### DETALLES DE LA TAREA
Vuelque en una tabla Markdown las líneas de los registros que van desde el inicio hasta la que contiene "coord(638,317)", ambas incluidas, y omita las líneas en blanco. Use la columna "Núm" para el número de fila y la columna "Línea" para el texto de cada línea.

### REGISTROS DEL CONJUNTO

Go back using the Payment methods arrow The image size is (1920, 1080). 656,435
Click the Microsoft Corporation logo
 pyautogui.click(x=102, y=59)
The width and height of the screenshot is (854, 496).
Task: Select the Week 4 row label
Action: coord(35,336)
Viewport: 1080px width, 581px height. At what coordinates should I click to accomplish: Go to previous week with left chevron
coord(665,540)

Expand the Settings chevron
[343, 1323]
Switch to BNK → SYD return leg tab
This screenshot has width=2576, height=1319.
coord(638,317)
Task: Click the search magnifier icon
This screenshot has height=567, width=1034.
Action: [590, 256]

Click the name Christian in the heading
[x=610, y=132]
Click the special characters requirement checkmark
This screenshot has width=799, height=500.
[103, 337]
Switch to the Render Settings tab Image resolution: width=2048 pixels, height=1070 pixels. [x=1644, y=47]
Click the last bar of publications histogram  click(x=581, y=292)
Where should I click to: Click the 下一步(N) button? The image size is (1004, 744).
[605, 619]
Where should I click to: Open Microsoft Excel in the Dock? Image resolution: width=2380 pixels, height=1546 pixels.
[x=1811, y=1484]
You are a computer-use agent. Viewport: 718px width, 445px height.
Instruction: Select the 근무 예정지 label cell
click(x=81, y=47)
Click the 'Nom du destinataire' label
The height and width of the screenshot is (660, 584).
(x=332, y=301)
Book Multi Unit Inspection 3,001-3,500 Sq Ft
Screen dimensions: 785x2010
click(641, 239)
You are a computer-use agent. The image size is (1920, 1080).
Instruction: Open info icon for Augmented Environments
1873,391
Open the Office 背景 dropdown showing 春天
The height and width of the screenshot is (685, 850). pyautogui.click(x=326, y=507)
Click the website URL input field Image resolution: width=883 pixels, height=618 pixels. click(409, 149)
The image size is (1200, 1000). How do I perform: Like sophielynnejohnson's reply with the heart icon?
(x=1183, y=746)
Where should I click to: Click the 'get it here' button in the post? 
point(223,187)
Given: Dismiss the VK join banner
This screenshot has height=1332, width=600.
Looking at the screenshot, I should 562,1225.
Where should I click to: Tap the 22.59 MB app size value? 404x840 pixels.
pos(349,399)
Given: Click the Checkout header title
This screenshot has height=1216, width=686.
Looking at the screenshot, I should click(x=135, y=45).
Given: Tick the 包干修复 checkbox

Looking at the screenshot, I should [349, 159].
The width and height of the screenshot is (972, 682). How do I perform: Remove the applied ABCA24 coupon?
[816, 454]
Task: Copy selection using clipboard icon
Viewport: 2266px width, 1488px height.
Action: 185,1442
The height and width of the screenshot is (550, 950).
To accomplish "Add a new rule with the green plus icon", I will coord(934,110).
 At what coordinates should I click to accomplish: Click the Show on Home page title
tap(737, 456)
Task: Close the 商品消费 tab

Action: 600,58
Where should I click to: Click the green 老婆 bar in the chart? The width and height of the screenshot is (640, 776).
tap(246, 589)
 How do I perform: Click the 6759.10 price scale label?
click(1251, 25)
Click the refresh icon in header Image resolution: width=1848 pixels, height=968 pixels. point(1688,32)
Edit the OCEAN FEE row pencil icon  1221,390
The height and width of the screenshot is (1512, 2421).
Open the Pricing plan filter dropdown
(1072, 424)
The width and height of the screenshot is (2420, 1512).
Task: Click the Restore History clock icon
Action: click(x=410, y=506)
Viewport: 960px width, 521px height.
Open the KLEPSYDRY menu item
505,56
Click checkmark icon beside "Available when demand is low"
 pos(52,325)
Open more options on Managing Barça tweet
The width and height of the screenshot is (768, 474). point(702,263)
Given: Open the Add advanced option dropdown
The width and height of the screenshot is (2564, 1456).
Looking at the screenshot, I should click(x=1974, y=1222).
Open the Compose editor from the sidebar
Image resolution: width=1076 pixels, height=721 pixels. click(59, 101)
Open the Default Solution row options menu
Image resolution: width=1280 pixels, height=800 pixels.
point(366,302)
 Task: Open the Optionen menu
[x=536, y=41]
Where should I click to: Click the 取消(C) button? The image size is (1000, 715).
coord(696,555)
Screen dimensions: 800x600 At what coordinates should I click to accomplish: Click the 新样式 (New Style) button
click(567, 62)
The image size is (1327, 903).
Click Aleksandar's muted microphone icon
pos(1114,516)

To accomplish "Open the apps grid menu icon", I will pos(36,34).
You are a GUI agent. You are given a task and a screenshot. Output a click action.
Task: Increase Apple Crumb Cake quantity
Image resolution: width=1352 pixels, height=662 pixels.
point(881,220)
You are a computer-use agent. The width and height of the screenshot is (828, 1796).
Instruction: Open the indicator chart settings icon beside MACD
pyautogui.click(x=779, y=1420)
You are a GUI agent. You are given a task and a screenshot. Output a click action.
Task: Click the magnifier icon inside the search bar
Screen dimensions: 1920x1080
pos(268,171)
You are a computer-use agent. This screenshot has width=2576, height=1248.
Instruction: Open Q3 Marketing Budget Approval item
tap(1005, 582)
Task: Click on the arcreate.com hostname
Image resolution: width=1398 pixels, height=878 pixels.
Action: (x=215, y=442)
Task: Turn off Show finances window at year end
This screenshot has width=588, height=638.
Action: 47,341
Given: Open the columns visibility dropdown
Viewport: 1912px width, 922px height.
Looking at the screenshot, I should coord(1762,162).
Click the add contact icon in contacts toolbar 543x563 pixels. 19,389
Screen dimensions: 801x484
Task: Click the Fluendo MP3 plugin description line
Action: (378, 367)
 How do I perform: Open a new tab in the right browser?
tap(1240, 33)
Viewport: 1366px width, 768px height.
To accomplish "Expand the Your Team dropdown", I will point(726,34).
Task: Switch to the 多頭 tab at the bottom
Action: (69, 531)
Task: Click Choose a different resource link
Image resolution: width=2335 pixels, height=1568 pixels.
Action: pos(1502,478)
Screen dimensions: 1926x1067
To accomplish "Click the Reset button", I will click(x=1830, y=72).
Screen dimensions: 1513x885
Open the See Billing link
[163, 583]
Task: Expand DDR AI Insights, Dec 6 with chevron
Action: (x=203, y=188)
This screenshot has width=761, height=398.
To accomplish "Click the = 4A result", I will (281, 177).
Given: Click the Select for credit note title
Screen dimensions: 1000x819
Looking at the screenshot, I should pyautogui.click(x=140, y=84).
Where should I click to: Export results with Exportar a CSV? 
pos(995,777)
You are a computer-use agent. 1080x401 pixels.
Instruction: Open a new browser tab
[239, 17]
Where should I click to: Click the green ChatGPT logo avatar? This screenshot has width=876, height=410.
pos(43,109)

### RESPUESTA ESPERADA
| Núm | Línea |
|---|---|
| 1 | Go back using the Payment methods arrow The image size is (1920, 1080). 656,435 |
| 2 | Click the Microsoft Corporation logo |
| 3 |  pyautogui.click(x=102, y=59) |
| 4 | The width and height of the screenshot is (854, 496). |
| 5 | Task: Select the Week 4 row label |
| 6 | Action: coord(35,336) |
| 7 | Viewport: 1080px width, 581px height. At what coordinates should I click to accomplish: Go to previous week with left chevron |
| 8 | coord(665,540) |
| 9 | Expand the Settings chevron |
| 10 | [343, 1323] |
| 11 | Switch to BNK → SYD return leg tab |
| 12 | This screenshot has width=2576, height=1319. |
| 13 | coord(638,317) |